Gerente da Caixa tem direito a hora extra?

Uma decisão do Tribunal Superior do Trabalho (TST) trouxe um esclarecimento importante para empregados da Caixa Econômica Federal que ocupam cargos de gerência. O Tribunal reafirmou que o simples fato de o trabalhador ter o título de gerente não significa, automaticamente, que ele esteja excluído do direito ao recebimento de horas extras.

No caso analisado, ficou comprovado que o empregado, apesar de exercer função de gerente, não possuía poderes reais de gestão. Ele não podia admitir ou demitir funcionários, aplicar punições, autorizar empréstimos, assinar contratos nem tomar decisões estratégicas relevantes. Além disso, sua jornada de trabalho era controlada pela empresa.

Esses elementos são fundamentais. A legislação trabalhista prevê que apenas os empregados que exercem cargos de confiança, com amplos poderes de mando e gestão, podem ser excluídos do controle de jornada e, consequentemente, do pagamento de horas extras. Quando esses poderes não existem na prática, o enquadramento como cargo de confiança não se sustenta.

No julgamento, o TST manteve a condenação da Caixa ao pagamento das horas extras excedentes à jornada regular. O Tribunal destacou que o que realmente importa é a realidade do trabalho exercido no dia a dia, e não apenas o nome do cargo ou a função formal atribuída ao empregado.

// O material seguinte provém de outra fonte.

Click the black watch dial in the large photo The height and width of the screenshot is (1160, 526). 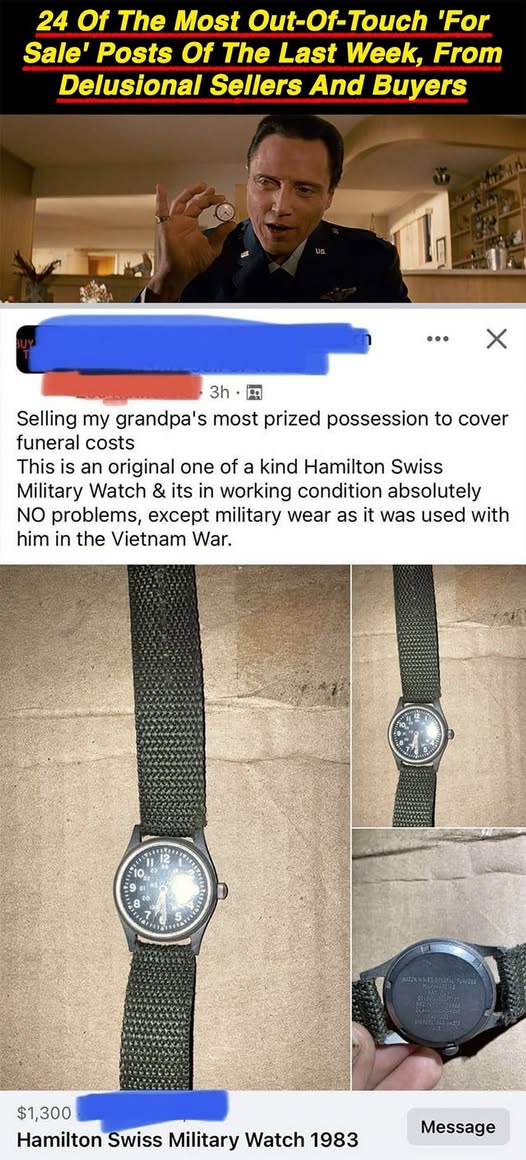(166, 888)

Essa decisão serve de alerta tanto para trabalhadores quanto para empregadores. Para o empregado, é importante saber que a nomenclatura do cargo não retira direitos automaticamente. Para a empresa, fica o recado de que a concessão de cargos de confiança exige, de fato, a atribuição de poderes reais de gestão, sob pena de geração de passivos trabalhistas.

Em situações como essa, uma análise jurídica cuidadosa pode ser decisiva para verificar se há direito ao pagamento de horas extras. Cada caso deve ser avaliado à luz das atividades efetivamente desempenhadas e das condições concretas de trabalho.